Today, most model routes are hardcoded to the latest and greatest models. That could soon evolve to dynamic model routing based on modality and performance. The end state could be a more intelligent layer that dynamically changes routes, adapts prompts, and optimizes price and/or performance on a per-query basis. As evals from sources like LMArena get more advanced, that could be another variable that informs model routing. But it remains early days. Ultimately, developers today are looking for a unified API to access the full breadth of closed and open-source models, test new models quickly, ensure performance, and free themselves from managing multiple inference providers.

‍

A $10B+ Platform Opportunity

This is where the $10B+ platform opportunity begins. We see a world where a leading model routing layer could capture more and more developer attention. Routers may become the “app store” of AI models. Think Hugging Face meets AWS Marketplace. That has major implications for the infrastructure underneath this middle layer. Inference providers and public clouds could be abstracted away and commoditized, competing on price, and eventually fading from the picture.
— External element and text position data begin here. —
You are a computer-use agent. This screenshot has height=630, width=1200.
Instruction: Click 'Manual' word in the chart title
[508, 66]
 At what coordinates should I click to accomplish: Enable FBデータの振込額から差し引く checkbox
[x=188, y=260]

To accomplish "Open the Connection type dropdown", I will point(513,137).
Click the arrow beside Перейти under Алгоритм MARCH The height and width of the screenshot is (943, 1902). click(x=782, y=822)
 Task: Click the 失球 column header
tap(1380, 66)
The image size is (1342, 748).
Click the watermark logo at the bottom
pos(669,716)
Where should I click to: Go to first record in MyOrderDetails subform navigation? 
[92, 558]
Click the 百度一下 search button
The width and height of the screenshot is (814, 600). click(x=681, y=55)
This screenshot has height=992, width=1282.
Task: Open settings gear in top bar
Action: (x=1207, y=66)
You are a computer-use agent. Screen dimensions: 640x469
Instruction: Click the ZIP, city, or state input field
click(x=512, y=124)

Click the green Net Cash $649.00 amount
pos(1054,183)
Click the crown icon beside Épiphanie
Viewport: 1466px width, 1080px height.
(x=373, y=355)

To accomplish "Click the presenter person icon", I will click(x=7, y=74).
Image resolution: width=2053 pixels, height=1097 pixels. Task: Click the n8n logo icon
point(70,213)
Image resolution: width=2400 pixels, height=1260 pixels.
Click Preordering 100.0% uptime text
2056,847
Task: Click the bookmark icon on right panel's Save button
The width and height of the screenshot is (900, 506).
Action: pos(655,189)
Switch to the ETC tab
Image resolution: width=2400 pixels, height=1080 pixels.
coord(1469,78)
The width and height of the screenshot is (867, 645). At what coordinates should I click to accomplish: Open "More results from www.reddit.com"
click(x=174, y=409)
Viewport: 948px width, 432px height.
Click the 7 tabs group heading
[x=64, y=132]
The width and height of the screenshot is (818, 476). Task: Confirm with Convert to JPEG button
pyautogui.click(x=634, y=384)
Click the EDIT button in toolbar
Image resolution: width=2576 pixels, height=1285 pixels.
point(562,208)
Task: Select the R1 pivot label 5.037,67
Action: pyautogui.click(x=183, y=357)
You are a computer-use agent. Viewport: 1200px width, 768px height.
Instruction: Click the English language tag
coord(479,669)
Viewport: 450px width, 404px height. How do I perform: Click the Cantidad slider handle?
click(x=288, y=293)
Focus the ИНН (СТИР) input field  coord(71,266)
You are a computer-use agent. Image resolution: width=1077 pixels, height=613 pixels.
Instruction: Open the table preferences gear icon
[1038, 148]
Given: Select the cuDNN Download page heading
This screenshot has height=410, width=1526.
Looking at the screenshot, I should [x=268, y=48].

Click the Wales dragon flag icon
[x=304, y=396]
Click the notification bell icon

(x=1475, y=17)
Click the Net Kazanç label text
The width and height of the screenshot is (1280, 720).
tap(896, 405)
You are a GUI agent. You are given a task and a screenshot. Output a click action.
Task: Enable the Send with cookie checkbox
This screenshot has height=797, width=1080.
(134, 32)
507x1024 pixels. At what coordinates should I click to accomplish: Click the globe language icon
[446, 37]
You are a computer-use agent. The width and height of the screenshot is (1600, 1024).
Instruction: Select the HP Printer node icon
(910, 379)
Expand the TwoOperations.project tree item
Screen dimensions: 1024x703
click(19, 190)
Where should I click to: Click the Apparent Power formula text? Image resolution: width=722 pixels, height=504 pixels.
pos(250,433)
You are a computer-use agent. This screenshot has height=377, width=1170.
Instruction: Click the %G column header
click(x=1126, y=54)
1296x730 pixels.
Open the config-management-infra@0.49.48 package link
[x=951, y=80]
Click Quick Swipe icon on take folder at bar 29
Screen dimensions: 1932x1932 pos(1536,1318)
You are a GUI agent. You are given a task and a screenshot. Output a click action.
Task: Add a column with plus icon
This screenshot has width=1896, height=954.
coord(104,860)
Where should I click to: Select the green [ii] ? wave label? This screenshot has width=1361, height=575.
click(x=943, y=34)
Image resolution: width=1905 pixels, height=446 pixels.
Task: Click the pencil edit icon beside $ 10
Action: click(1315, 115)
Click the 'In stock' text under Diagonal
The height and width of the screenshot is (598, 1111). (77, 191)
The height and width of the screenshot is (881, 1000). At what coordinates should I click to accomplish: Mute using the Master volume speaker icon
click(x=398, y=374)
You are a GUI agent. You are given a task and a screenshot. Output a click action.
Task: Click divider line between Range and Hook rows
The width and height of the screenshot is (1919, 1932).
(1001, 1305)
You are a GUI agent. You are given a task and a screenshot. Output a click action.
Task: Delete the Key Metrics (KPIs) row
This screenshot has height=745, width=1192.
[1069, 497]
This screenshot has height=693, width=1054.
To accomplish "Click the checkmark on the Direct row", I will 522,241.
Owning developer attention and becoming the go-to testing playground is a strong wedge into adjacent areas: prompt management and optimization, observability, compliance, security, cost tracking, fine-tuning, evaluation, and feedback loops, and more. Developer love is paramount. Did developers care whether Twilio used AT&T or Verizon for communication services? (hint: no)

‍

The Risk: Inference Providers Strike Back

Now, the risk to the middle is that foundational players - inference and public clouds alike - move up the stack. Or, the frontier labs build an AGI so powerful that they sell it to enterprises with a full infrastructure stack behind it. In the cloud era, AWS, Azure, and GCP didn’t allow their platforms to become commoditized compute and storage. Instead, they built endless products and developer tooling to lock customers into their ecosystems. The cloud history suggests that the stickiness in AI may very well come from the prompting, fine-tuning, evaluation, and monitoring layer. With the writing on the wall, it’s no surprise to see a cloud provider like CoreWeave acquire an evaluation platform like Weights & Biases (a Felicis investment). We believe that more M&A to try to own this layer will likely follow.

‍

The Race for the Middle

The middle layer is a valuable position that is up for grabs. It may be a model routing platform, an evaluation platform, or a leading observability player that wins it. But with model routing being inherently vendor- and inference-cloud-agnostic, it’s well-positioned to deliver developer value today and capture these adjacent areas in the future.

‍

This content is provided solely for informational purposes and should not be relied upon as investment, business or tax advice. Under no circumstances should this content be relied upon when making any investment decision. Any referenced Felicis portfolio companies are not representative of all prior investments and there can be no assurance that future investments will have similar characteristics or results. Refer to our Terms of Service for additional important information.